Brief: Whichever lines include the word "text", copy them as they appear in the data.

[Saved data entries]
========================================================================

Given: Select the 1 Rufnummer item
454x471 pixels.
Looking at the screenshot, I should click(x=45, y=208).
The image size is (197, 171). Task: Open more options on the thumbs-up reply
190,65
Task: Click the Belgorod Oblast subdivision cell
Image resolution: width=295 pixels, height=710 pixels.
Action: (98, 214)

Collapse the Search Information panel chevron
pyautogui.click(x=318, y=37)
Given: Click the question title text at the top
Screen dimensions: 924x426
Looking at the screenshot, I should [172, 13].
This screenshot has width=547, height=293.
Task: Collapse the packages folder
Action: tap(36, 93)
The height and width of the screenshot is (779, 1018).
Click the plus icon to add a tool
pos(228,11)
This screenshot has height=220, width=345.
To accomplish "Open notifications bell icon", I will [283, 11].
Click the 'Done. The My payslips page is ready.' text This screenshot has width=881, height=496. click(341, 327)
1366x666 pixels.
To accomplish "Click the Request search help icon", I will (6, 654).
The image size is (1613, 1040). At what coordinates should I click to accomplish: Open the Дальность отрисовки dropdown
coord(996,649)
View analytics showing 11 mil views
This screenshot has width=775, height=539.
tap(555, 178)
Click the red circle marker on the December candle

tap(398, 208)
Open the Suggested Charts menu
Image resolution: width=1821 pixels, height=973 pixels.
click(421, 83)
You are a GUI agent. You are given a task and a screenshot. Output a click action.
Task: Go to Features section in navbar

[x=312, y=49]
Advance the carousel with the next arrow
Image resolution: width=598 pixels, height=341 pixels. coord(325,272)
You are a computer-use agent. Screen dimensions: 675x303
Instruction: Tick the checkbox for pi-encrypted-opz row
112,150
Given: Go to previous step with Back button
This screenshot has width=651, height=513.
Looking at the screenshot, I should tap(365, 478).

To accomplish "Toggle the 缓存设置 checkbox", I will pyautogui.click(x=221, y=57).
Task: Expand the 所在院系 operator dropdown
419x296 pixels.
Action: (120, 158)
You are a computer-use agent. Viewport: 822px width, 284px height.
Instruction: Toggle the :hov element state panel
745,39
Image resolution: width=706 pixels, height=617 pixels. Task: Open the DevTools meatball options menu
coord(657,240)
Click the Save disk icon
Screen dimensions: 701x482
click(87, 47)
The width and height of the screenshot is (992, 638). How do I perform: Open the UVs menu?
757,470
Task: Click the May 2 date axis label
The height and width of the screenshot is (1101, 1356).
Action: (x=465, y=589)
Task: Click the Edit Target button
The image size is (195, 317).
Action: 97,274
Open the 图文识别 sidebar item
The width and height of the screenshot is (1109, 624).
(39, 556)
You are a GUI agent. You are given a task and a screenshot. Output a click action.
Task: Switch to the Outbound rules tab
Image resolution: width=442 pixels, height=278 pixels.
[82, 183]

========================================================================

The completed task:
Given: Click the question title text at the top
Click the 'Done. The My payslips page is ready.' text This screenshot has width=881, height=496. click(341, 327)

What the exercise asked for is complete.